What you are asked to do. Below are entries with pictures in them. Output exactly the lines starting at the line with "Click the insert link icon" and ending at the line with "This screenshot has width=750, height=1298.", both included, but not the pictures.

Material provided.
Start of Block
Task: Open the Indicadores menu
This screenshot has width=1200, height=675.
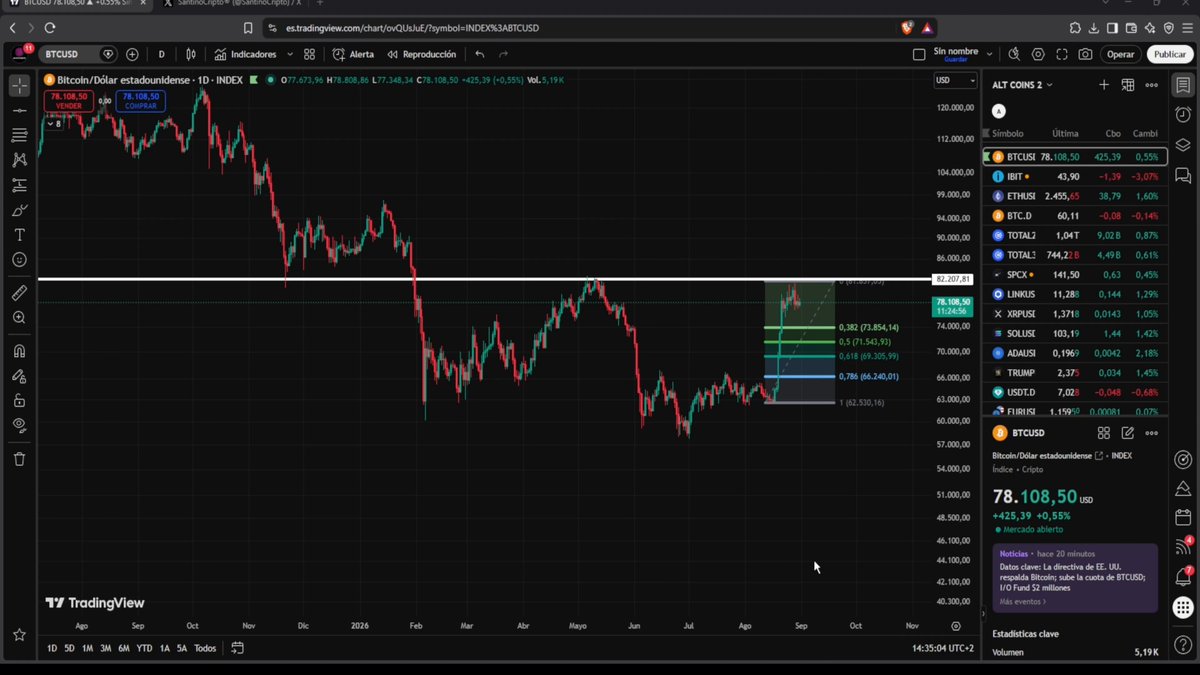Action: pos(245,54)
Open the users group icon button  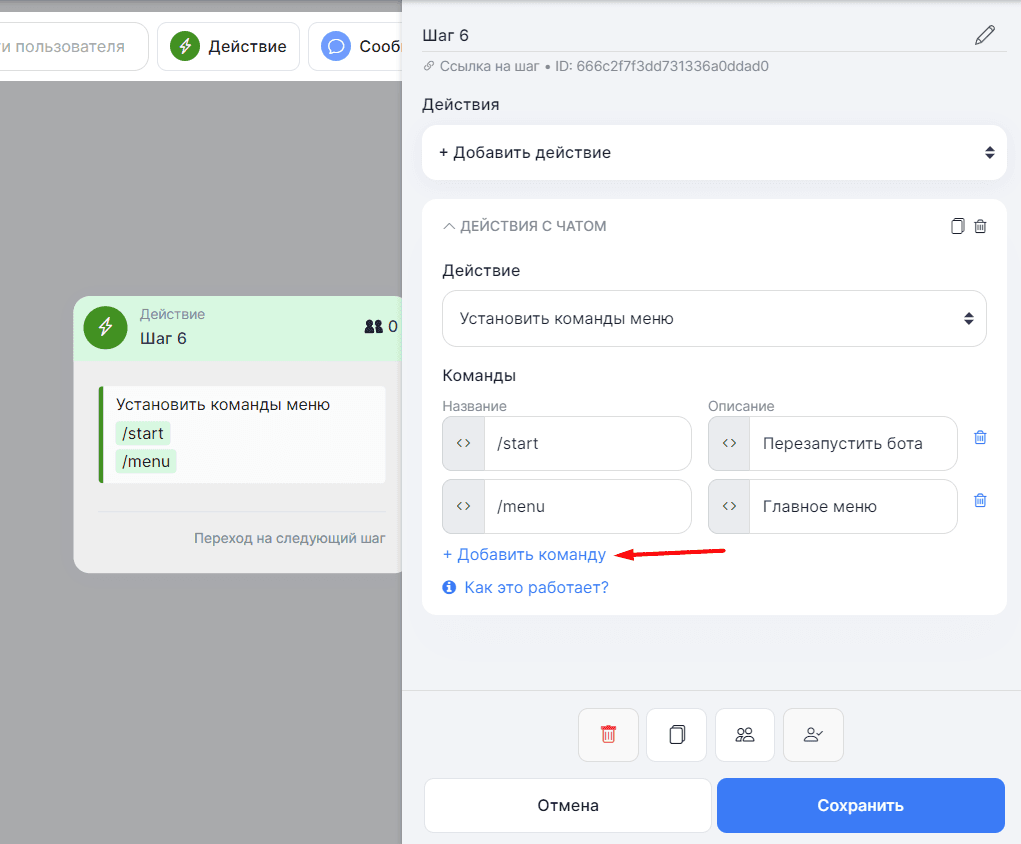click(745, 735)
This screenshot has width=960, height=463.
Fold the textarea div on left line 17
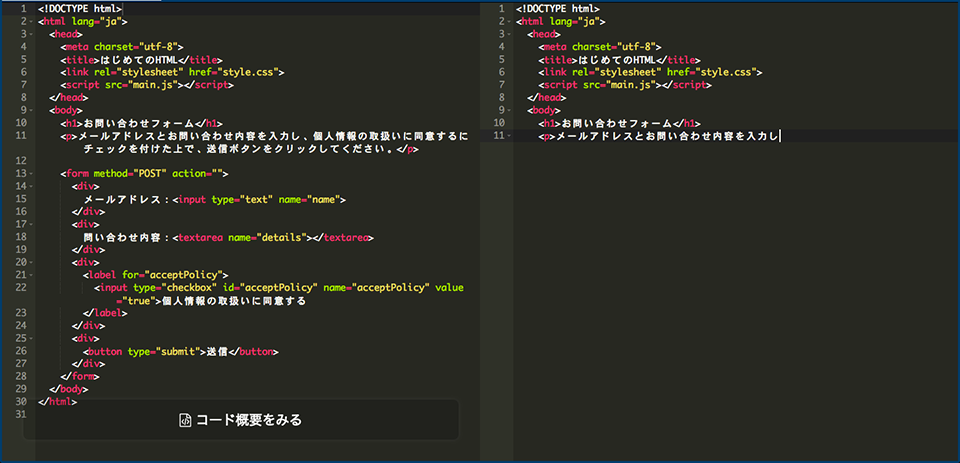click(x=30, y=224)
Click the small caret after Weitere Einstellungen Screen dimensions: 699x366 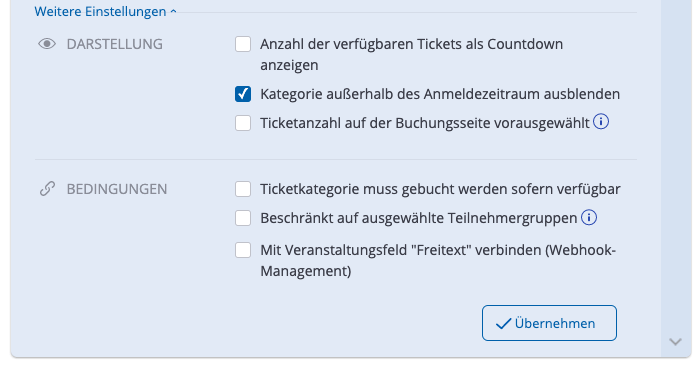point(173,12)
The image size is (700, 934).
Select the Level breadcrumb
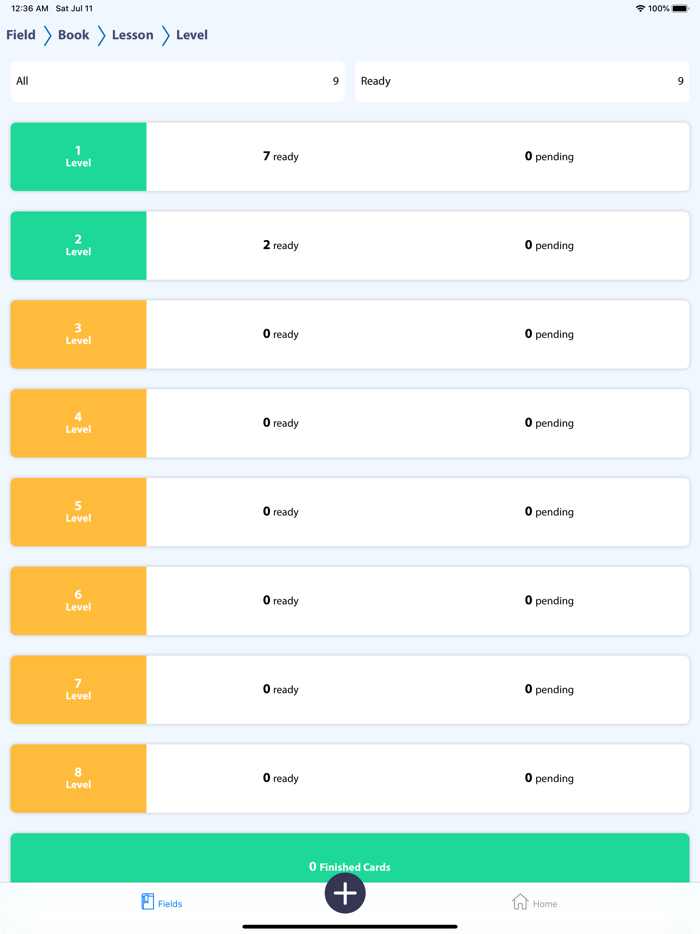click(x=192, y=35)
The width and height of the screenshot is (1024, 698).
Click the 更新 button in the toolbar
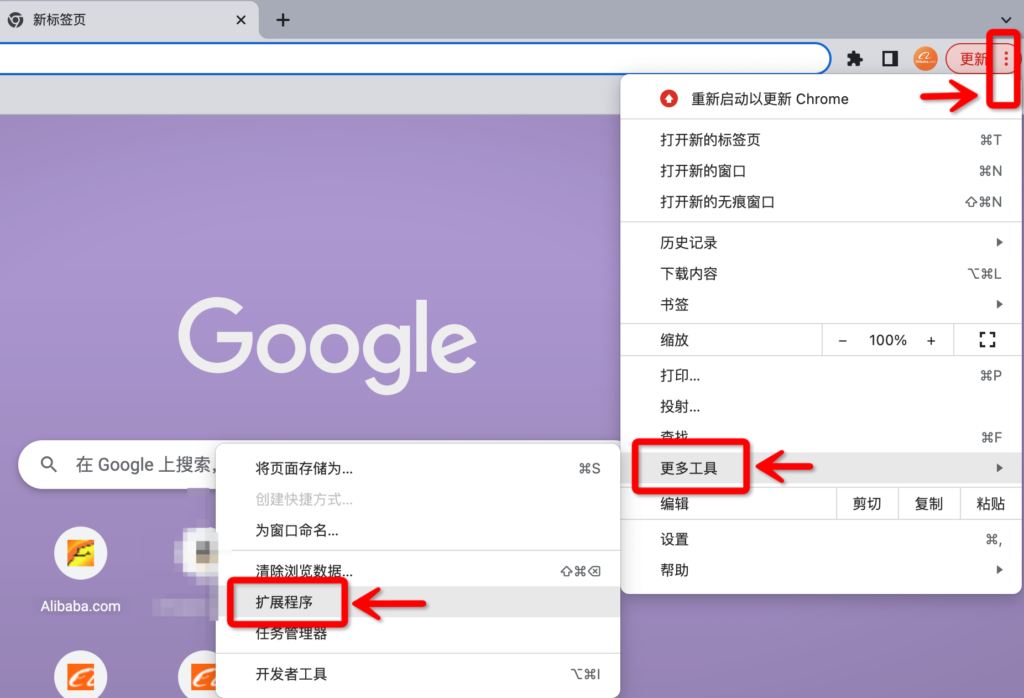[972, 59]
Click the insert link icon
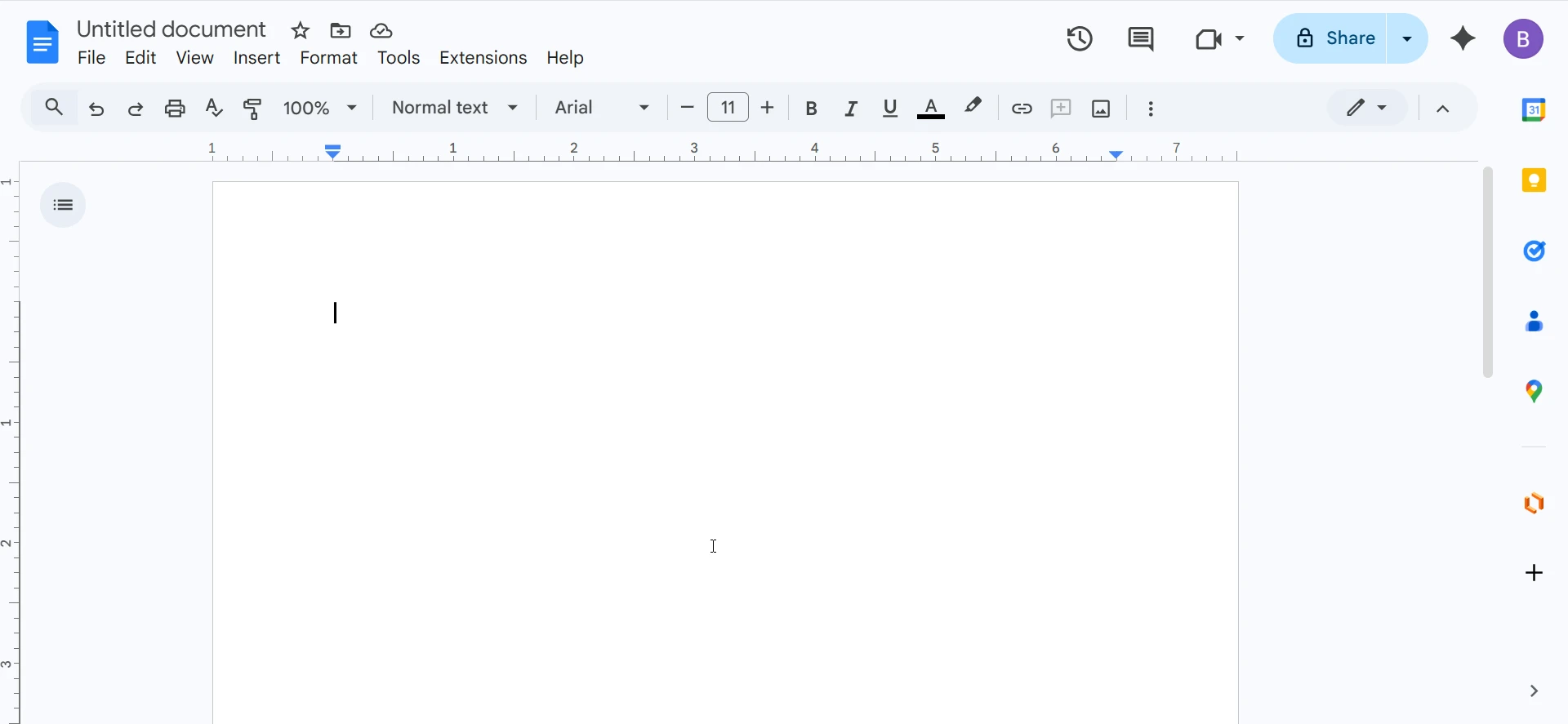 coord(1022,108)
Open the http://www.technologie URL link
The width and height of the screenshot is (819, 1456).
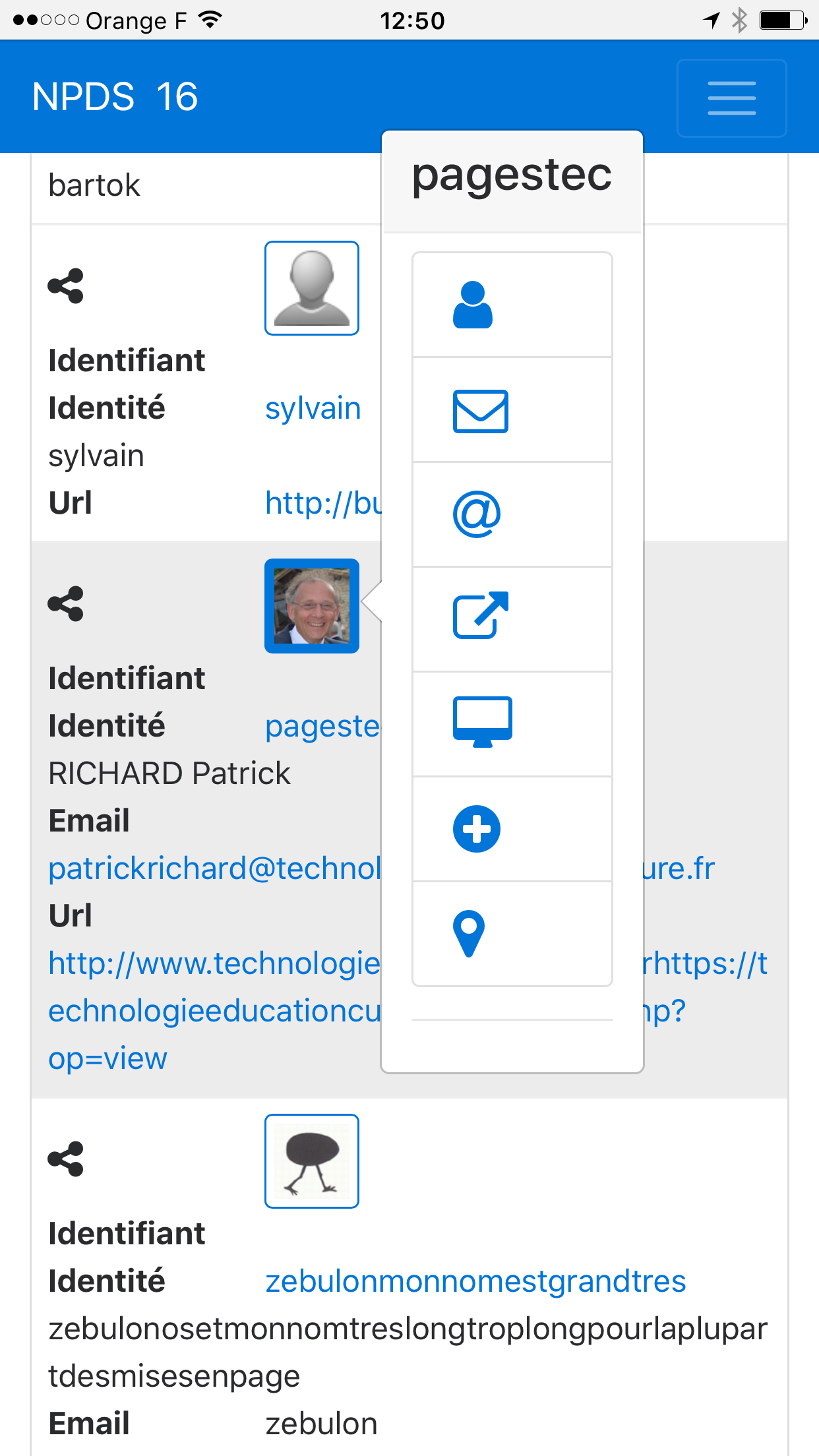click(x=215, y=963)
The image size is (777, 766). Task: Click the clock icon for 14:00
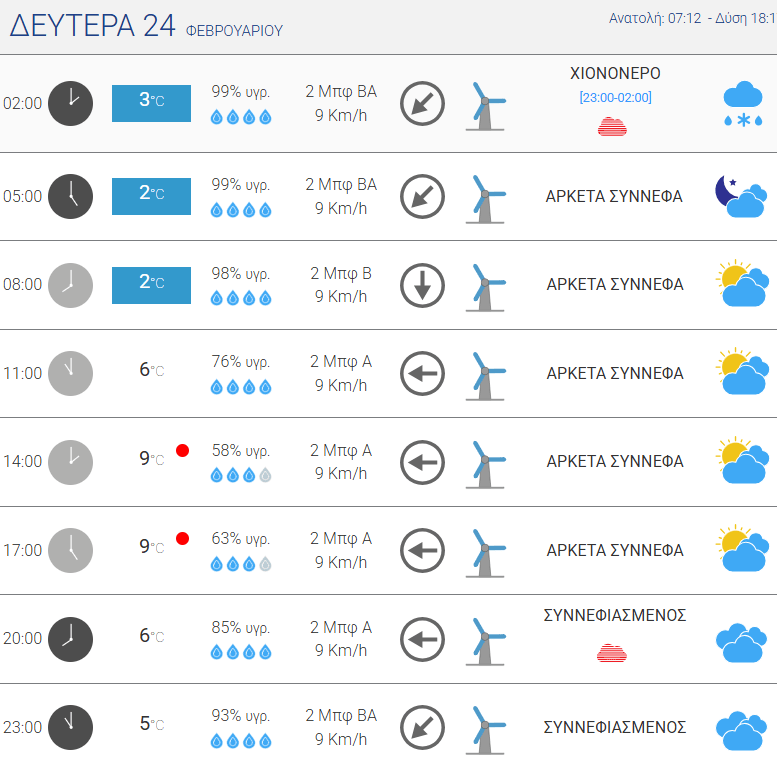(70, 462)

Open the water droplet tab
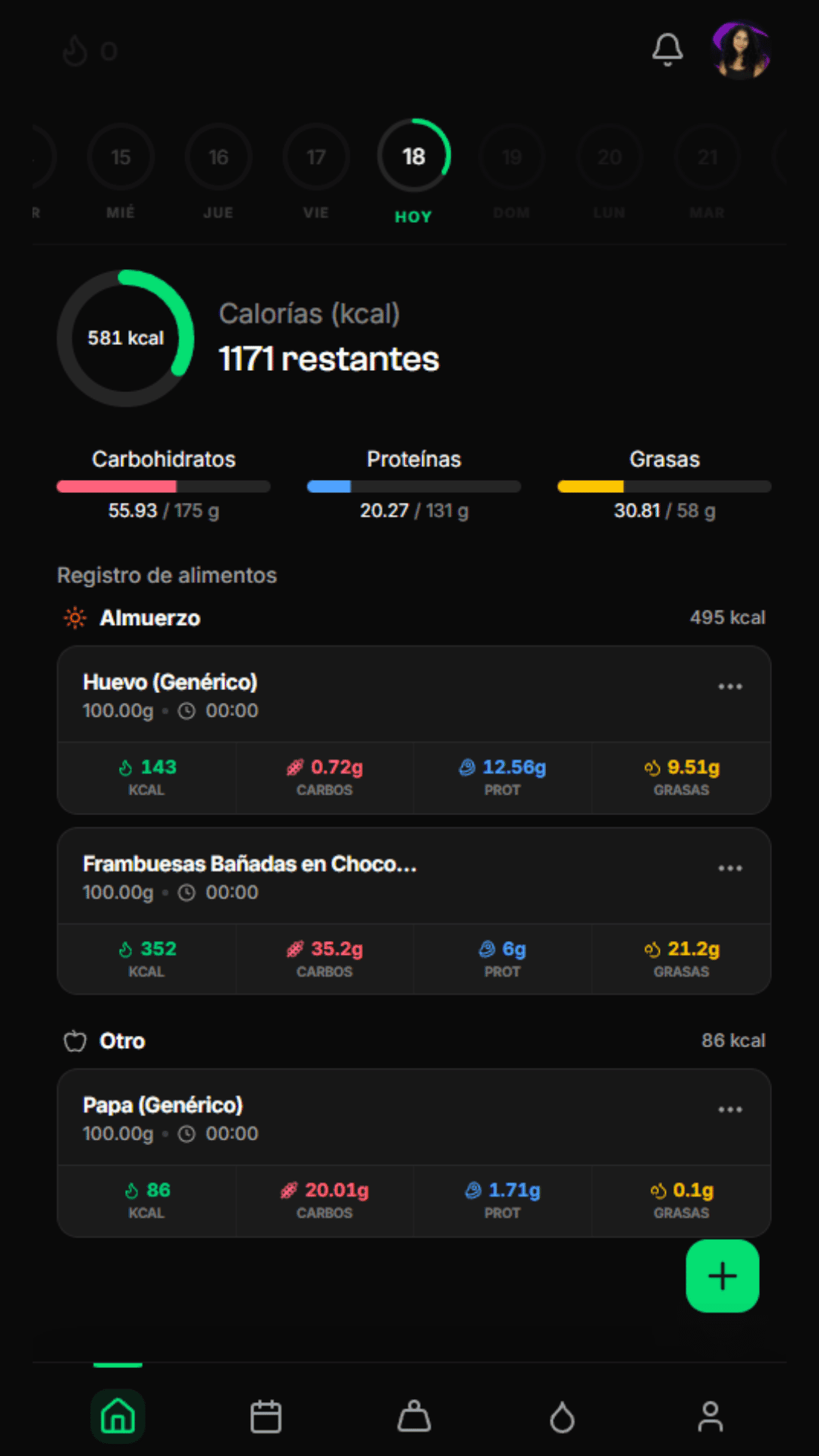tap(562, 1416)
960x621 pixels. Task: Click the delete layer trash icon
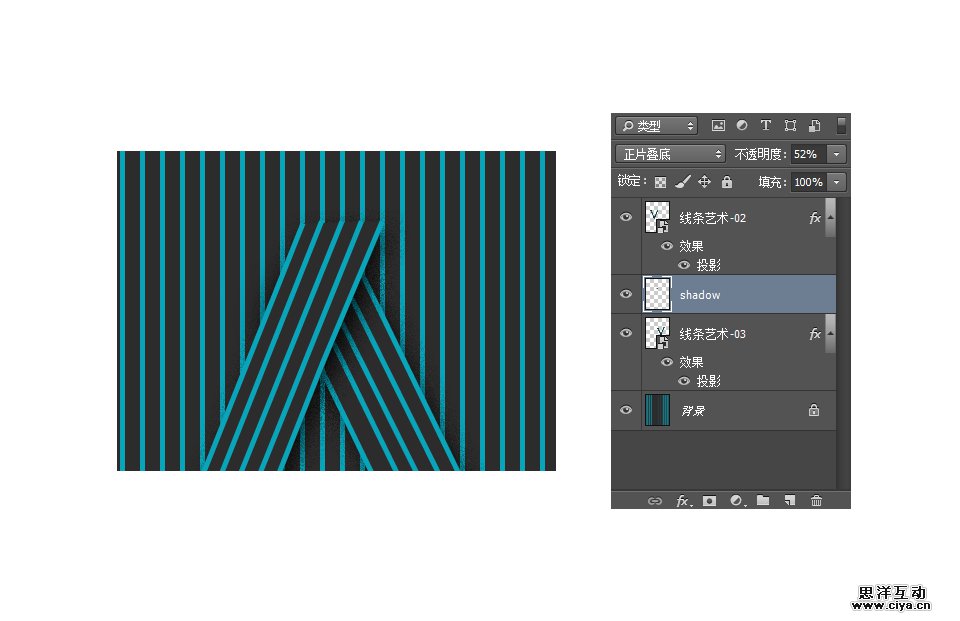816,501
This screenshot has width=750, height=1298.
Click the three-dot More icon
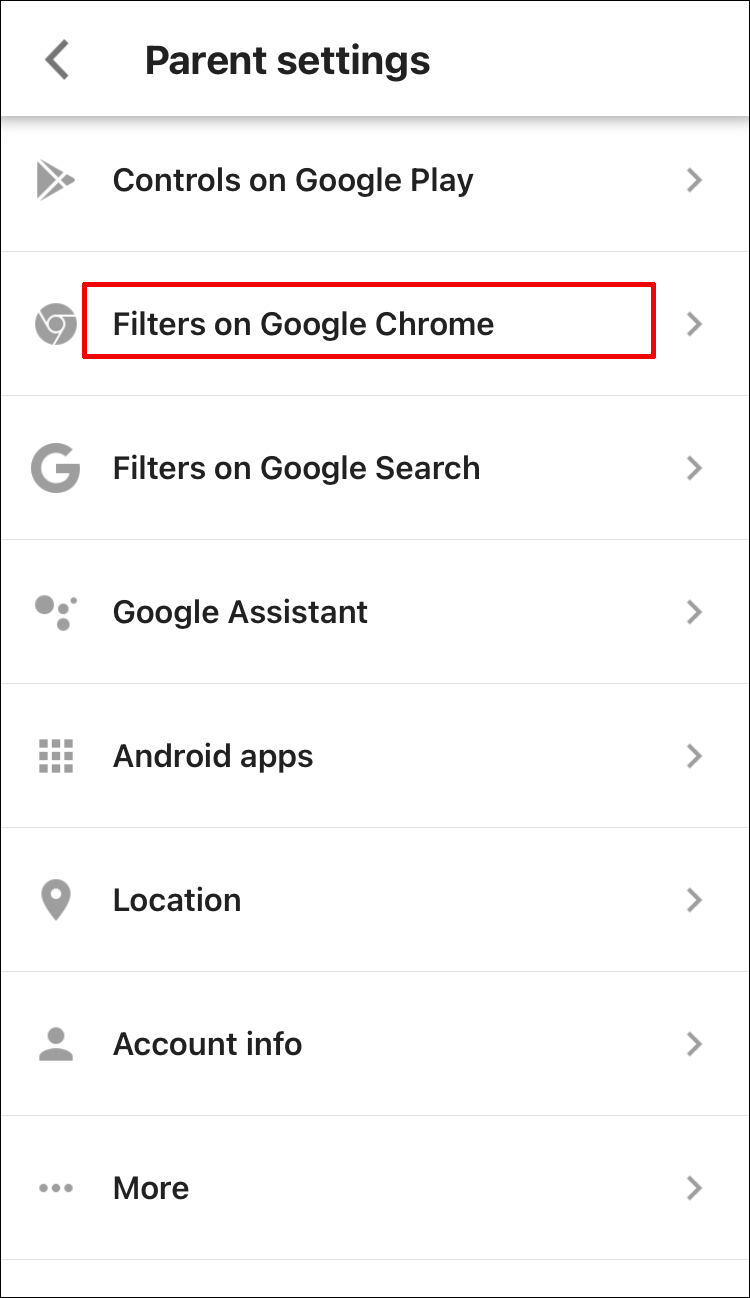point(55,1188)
End of Block
Worked solution.
Click the insert link icon
 coord(1022,108)
Open the http://www.technologie URL link
The width and height of the screenshot is (819, 1456).
click(x=215, y=963)
The image size is (777, 766). Task: Click the clock icon for 14:00
(70, 462)

Open the water droplet tab
tap(562, 1416)
960x621 pixels. Task: Click the delete layer trash icon
816,501
This screenshot has width=750, height=1298.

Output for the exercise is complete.